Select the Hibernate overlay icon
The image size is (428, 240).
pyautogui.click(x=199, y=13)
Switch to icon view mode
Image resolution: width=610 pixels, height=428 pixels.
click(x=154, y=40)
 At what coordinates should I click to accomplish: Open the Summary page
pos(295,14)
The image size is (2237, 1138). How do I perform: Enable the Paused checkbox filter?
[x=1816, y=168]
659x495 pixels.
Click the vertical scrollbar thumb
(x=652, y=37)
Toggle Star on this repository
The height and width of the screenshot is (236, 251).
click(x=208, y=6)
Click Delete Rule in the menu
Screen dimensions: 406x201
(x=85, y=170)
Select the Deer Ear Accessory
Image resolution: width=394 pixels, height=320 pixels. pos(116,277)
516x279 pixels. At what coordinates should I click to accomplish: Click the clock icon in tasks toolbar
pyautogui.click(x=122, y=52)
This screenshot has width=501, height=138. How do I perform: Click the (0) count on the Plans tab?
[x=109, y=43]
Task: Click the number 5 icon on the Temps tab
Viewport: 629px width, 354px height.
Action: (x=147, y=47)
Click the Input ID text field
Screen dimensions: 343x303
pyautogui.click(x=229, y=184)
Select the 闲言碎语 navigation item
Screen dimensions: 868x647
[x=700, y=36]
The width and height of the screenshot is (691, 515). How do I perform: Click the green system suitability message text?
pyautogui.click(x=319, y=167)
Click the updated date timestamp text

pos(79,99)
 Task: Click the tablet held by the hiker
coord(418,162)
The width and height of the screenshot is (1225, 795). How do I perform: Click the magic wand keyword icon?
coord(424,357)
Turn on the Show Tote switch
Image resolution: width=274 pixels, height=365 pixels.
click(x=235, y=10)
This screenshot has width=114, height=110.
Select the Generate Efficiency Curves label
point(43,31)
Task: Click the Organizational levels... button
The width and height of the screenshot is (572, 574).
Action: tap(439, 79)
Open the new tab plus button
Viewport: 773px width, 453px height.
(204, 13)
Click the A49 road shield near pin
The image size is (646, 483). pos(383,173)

════════════════

> **Exercise aim**
Send back an exact copy of only the lines from the line with "This screenshot has width=501, height=138." up to and including the line with "Task: Click the Organizational" in the data above.

> **Solved exercise**
This screenshot has width=501, height=138. How do I perform: Click the (0) count on the Plans tab?
[x=109, y=43]
Task: Click the number 5 icon on the Temps tab
Viewport: 629px width, 354px height.
Action: (x=147, y=47)
Click the Input ID text field
Screen dimensions: 343x303
pyautogui.click(x=229, y=184)
Select the 闲言碎语 navigation item
Screen dimensions: 868x647
[x=700, y=36]
The width and height of the screenshot is (691, 515). How do I perform: Click the green system suitability message text?
pyautogui.click(x=319, y=167)
Click the updated date timestamp text

pos(79,99)
 Task: Click the tablet held by the hiker
coord(418,162)
The width and height of the screenshot is (1225, 795). How do I perform: Click the magic wand keyword icon?
coord(424,357)
Turn on the Show Tote switch
Image resolution: width=274 pixels, height=365 pixels.
click(x=235, y=10)
This screenshot has width=114, height=110.
Select the Generate Efficiency Curves label
point(43,31)
Task: Click the Organizational levels... button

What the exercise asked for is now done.